▶ _TASK STATEMENT_:
Extract verbatim the entries from the line containing "Task: Click the Market Cap info icon" through the line containing "I will pos(1511,429).", including both of those lines.

▶ _THE DATA_:
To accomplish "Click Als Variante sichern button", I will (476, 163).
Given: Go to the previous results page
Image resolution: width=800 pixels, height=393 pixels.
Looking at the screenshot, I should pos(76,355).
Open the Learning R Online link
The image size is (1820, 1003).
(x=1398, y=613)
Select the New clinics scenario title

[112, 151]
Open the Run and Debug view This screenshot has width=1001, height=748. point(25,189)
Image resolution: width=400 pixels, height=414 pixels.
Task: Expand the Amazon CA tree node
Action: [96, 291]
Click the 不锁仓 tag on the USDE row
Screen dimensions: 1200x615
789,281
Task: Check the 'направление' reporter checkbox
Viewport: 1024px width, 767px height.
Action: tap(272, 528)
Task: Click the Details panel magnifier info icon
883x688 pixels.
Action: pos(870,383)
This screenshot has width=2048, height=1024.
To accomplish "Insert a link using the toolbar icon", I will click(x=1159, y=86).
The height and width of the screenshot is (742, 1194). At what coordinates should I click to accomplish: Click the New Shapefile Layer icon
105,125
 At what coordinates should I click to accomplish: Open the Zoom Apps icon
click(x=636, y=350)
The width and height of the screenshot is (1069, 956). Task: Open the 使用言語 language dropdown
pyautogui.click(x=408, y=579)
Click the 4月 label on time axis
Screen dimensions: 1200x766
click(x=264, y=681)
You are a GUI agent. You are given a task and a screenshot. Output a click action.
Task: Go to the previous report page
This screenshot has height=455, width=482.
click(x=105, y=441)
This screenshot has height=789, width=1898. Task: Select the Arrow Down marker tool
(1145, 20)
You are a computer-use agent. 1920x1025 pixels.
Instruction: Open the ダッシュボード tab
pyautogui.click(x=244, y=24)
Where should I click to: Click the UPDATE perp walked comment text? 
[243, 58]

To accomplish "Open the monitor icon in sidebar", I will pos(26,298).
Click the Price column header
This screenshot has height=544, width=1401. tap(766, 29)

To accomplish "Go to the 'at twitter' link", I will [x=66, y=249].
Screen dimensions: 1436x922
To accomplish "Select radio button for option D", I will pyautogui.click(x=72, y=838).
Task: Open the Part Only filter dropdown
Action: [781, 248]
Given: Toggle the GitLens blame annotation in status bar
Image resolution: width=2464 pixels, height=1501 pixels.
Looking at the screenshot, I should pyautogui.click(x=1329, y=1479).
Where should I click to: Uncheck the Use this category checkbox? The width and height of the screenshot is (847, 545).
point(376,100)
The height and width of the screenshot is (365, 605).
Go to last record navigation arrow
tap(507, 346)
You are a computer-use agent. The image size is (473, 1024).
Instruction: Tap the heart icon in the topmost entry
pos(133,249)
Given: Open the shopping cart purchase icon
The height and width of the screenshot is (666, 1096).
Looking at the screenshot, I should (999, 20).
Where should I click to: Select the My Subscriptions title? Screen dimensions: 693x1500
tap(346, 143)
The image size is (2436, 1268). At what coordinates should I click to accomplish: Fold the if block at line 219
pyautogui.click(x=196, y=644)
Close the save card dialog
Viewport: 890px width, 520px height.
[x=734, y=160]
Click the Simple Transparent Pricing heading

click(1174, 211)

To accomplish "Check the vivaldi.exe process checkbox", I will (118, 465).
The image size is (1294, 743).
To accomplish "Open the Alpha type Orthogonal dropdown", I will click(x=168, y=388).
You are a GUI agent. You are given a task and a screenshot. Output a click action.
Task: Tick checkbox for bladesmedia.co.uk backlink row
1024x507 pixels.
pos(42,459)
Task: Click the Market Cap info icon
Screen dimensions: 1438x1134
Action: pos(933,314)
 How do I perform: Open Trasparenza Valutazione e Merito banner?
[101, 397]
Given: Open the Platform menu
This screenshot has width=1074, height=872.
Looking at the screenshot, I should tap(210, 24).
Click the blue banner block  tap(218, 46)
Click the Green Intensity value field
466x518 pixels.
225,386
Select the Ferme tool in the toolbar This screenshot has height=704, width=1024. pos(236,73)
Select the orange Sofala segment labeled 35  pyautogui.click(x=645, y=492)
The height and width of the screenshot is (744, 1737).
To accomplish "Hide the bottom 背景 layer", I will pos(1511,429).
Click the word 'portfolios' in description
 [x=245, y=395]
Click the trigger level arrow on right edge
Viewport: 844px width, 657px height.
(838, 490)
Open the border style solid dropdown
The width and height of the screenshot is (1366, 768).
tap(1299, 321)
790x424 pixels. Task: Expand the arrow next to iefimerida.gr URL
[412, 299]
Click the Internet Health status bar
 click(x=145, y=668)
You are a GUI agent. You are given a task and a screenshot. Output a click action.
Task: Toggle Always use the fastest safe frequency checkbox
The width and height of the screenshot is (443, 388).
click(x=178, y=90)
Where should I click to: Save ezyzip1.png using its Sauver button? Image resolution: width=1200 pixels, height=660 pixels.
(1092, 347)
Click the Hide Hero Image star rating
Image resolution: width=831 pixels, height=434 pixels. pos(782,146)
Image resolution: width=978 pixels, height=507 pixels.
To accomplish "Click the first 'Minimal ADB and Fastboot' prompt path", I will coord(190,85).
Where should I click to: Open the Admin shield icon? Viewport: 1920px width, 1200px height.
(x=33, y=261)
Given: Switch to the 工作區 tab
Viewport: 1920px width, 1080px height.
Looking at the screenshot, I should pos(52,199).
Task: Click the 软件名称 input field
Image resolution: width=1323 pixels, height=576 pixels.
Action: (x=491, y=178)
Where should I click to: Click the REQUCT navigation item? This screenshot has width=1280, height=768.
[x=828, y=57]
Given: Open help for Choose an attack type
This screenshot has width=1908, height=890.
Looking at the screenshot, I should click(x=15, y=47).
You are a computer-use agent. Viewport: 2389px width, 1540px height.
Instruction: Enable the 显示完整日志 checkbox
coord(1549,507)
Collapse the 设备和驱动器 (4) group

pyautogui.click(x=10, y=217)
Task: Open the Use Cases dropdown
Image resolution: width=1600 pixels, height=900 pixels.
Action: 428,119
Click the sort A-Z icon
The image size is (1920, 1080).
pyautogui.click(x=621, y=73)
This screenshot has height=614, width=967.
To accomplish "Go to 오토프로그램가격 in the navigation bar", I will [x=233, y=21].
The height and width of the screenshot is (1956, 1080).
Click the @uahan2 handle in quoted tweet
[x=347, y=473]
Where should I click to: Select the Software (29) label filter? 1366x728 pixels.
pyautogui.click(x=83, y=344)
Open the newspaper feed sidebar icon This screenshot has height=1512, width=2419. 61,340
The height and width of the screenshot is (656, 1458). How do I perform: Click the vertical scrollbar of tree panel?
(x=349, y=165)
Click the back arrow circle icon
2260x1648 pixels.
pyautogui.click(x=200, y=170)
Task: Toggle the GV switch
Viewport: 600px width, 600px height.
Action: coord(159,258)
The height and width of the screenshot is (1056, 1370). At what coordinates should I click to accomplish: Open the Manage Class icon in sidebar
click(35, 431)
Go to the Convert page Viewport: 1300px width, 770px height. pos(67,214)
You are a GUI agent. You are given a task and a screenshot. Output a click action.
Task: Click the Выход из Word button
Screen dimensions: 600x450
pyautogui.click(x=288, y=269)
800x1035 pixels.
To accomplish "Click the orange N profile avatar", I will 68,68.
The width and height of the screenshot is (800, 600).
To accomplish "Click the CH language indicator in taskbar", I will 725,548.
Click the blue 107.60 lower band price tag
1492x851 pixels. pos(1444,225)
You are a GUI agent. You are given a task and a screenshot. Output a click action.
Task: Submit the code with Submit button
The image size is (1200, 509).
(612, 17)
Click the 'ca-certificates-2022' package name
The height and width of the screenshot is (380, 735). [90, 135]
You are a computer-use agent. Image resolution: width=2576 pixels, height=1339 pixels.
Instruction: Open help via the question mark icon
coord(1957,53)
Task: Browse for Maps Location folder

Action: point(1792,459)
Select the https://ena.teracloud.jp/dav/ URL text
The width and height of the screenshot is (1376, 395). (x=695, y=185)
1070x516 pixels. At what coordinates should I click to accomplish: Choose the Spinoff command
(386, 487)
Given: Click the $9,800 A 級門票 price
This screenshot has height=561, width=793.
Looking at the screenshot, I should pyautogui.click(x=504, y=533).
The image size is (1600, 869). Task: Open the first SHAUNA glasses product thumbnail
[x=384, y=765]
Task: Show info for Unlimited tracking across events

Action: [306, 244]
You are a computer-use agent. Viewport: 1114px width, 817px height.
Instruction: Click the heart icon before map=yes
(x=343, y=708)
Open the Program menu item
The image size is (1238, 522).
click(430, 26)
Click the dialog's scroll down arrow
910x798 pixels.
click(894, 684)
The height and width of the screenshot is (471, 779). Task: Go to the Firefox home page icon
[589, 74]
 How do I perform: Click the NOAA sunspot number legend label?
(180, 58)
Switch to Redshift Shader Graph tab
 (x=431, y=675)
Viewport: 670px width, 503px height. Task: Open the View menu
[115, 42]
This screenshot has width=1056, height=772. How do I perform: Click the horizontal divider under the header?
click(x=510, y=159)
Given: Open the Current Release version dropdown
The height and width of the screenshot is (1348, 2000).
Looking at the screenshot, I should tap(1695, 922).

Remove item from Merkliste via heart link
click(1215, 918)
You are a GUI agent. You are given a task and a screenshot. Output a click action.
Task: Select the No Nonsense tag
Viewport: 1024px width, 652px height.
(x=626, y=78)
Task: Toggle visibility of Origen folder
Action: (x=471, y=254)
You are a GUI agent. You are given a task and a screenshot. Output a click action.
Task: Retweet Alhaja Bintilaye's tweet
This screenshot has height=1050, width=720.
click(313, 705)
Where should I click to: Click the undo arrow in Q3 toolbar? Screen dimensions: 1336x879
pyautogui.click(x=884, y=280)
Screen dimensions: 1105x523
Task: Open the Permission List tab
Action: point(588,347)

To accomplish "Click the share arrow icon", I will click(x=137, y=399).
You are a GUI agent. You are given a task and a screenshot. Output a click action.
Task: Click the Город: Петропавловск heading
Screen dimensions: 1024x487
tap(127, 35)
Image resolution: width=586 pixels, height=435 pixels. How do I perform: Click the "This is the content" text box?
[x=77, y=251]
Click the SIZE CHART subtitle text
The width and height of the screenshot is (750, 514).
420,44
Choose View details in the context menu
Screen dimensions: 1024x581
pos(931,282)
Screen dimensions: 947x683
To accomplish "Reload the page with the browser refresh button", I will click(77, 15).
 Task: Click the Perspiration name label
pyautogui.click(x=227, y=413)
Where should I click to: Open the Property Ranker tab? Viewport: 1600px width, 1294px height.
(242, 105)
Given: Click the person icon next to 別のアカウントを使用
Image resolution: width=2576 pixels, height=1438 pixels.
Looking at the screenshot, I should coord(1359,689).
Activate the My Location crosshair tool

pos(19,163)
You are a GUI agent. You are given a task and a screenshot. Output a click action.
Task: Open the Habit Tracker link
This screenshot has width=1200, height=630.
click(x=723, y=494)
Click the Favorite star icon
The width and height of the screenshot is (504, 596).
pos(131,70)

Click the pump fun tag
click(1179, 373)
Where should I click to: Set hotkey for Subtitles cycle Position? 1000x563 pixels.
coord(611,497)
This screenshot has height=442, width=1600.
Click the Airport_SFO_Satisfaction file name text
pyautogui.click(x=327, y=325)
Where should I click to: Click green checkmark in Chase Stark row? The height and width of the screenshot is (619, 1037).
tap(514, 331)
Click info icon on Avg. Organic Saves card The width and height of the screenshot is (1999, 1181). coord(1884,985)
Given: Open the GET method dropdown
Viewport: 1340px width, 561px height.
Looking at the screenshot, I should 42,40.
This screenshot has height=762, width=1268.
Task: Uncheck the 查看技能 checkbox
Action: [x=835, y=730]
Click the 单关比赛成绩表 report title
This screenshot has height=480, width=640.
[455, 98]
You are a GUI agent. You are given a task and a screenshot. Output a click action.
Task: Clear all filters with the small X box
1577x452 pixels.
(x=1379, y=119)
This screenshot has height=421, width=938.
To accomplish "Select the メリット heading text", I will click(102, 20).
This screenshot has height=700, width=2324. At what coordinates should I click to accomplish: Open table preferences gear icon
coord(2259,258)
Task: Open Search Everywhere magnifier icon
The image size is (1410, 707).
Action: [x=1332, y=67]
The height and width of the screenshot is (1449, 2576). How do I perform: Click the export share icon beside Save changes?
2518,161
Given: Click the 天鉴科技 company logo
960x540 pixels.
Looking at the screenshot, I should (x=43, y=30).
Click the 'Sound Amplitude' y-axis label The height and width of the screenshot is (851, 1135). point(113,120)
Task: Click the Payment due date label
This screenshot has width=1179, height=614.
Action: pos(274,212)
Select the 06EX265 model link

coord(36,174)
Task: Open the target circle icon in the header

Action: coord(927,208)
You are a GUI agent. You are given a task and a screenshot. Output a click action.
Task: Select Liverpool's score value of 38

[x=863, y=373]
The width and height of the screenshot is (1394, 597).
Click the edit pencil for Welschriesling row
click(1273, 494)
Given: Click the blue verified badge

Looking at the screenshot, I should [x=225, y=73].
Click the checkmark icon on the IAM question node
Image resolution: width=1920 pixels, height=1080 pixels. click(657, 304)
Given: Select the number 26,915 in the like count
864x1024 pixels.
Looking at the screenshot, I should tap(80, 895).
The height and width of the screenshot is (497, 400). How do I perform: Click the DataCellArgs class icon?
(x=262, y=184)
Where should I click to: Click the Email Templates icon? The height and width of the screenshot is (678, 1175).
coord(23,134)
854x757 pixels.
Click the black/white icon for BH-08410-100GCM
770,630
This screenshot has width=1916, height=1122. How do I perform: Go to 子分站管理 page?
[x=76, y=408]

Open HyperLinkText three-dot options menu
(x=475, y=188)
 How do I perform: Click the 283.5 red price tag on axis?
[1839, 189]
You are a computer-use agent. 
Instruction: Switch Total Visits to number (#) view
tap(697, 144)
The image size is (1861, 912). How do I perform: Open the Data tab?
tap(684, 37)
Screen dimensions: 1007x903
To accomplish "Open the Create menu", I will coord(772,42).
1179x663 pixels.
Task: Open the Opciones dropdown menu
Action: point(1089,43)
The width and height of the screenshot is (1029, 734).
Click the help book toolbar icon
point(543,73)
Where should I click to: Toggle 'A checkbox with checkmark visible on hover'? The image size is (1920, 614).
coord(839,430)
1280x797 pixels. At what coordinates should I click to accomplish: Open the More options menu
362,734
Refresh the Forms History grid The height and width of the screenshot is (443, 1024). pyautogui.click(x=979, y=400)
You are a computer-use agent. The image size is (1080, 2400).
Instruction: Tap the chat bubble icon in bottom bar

▶ _RESPONSE FOR THIS EXERCISE_:
Task: Click the Market Cap info icon
Screen dimensions: 1438x1134
Action: pos(933,314)
 How do I perform: Open Trasparenza Valutazione e Merito banner?
[101, 397]
Given: Open the Platform menu
This screenshot has width=1074, height=872.
Looking at the screenshot, I should tap(210, 24).
Click the blue banner block  tap(218, 46)
Click the Green Intensity value field
466x518 pixels.
225,386
Select the Ferme tool in the toolbar This screenshot has height=704, width=1024. pos(236,73)
Select the orange Sofala segment labeled 35  pyautogui.click(x=645, y=492)
The height and width of the screenshot is (744, 1737).
To accomplish "Hide the bottom 背景 layer", I will pos(1511,429).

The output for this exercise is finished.